Qualifié pour les huitièmes de finale où il devra défier l’Italien Matteo Berrettini après un long et difficile combat (3h35, 7-6, 6-7, 7-6, 7-5) samedi soir sur le court Philippe-Chatrier, contre l’Allemand Dominik Koepfer, Roger Federer n’a pas exclu lors de la conférence de presse qui a suivi un match terminé devant des tribunes vides à minuit 43 de stopper ici son parcours à Paris.

Comment vous sentez-vous après 3h35 de match ?

"Après le deuxième set, je ne savais pas si j’avais encore assez d’énergie en réserve. Il a fallu que je me calme un peu, que je sois plus relax. Mais je sais que dans un match qui peut aller en cinq sets, il y a forcément des moments où on se sent moins bien. Aujourd’hui, avec mon équipe, on a fait un grand pas en avant. Chaque match que je joue me donne des informations pour la suite de la saison. Et je ne pensais pas gagner trois matches ici. Jouer 3h35 après les opérations que j’ai eues, ce n’est pas normal. Ceux qui ont eu ces opérations savent de quoi je parle.

C’était si important de vous tester de cette façon, à la dure ?

"Oui, très. Clairement, je n’ai pas fait d’entraînements de 3h35. J’ai poussé autant que possible, autant que c’était raisonnable, mais pas autant. Je pense que nous avons beaucoup d’informations pour la suite grâce à ce match."

Qu’avez-vous ressenti, sans les fans dans les gradins ?

"C’est quelque chose qui ne m’était pas arrivé depuis longtemps. Peut-être jamais. Je savais que j’y serai confronté à un moment ou à un autre car la pandémie est toujours là. Ce sera pareil à Halle."

Vous avez dit que vous ne vous attendiez pas à gagner trois matches ici, mais vous voilà en deuxième semaine.

"Pour être honnête, je préférerais être à la place de Rafa (Nadal) ou Novak (Djokovic) qui se disent qu’ils se sentent bien, qu’ils jouent bien et qu’ils gagnent.

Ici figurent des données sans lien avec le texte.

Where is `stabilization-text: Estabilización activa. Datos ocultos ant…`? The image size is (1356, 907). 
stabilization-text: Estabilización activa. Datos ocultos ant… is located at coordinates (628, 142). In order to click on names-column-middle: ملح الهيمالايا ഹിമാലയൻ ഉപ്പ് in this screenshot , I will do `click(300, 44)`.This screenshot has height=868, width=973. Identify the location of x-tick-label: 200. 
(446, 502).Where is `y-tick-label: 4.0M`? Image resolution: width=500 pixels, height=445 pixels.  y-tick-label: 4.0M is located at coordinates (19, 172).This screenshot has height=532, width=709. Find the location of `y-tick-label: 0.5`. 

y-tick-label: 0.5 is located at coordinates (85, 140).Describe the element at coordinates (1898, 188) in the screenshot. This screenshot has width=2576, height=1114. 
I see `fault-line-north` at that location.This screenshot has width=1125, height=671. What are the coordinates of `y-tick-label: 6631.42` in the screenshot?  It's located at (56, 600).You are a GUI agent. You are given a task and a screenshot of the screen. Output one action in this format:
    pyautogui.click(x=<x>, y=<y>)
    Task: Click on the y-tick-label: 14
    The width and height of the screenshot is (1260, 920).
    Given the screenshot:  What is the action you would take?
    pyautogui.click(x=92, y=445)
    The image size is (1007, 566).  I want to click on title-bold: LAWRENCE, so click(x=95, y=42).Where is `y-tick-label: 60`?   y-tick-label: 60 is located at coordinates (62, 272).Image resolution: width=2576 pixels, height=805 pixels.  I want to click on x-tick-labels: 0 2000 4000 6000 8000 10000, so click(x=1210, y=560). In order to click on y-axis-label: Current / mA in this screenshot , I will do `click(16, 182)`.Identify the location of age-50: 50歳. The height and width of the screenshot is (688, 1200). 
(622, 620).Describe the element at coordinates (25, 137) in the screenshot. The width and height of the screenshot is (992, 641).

Moi, je n’ai pas cette impression. Pour moi, chaque match est une étape. Je réfléchis en termes de saison et de retour. J’ai besoin de matches comme celui de ce soir. Après chaque match, on fait un très gros débrief pour savoir où on en est et pour décider si je continue de jouer ou si le risque est trop grand à ce moment précis. Est-ce qu’on pousse encore ou est-ce que c’est le bon moment pour faire une pause ? Parce que le calendrier a bougé et que je n’ai pas la semaine de repos habituelle entre ici et Halle et qu’il faut décider ce qui sera le mieux pour Wimbledon. Alors c’est bien d’avoir pu jouer un match comme ça et de penser que j’aurais pu aussi jouer un cinquième set, mais je ne sais pas comment je vais me réveiller demain. Ce sera intéressant de voir."

Êtes-vous en train de dire que vous pourriez vous retirer de Roland-Garros ?

"Ce que je veux dire, c’est que je revois la situation après chaque match depuis Genève et que je décide le lendemain du match en regardant comment va le genou.”